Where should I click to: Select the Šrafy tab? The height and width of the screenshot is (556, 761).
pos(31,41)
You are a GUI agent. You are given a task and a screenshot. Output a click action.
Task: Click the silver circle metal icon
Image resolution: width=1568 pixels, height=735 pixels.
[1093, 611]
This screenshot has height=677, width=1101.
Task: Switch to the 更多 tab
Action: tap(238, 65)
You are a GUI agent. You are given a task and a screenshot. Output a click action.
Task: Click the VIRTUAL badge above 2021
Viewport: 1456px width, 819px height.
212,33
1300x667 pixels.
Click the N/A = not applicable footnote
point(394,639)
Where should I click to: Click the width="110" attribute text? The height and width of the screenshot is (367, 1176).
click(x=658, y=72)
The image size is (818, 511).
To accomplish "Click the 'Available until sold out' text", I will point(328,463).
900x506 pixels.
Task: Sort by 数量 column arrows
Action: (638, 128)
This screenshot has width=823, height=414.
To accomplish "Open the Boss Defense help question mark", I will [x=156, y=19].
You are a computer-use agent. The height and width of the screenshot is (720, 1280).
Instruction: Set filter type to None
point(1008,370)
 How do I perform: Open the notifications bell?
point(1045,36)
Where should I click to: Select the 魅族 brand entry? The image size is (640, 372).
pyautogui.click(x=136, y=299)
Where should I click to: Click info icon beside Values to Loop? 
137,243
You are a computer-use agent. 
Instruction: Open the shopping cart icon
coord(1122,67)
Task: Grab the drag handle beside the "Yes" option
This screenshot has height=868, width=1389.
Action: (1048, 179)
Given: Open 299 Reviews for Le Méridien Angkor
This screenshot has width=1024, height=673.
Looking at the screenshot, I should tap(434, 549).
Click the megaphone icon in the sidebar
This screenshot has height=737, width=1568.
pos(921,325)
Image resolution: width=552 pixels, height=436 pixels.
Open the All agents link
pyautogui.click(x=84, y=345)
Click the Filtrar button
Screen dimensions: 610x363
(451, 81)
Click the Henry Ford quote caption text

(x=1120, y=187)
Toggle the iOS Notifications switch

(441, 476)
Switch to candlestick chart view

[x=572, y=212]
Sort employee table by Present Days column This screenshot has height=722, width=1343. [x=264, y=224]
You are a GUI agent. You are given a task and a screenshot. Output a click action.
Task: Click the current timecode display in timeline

■ ■ ■ ■ ■

## WORK TO BE COMPLETED
Look through the listing, and copy each line in which the string "computer" turns up.

## REPLY
You are a computer-use agent. The height and width of the screenshot is (720, 1280).
You are a computer-use agent. 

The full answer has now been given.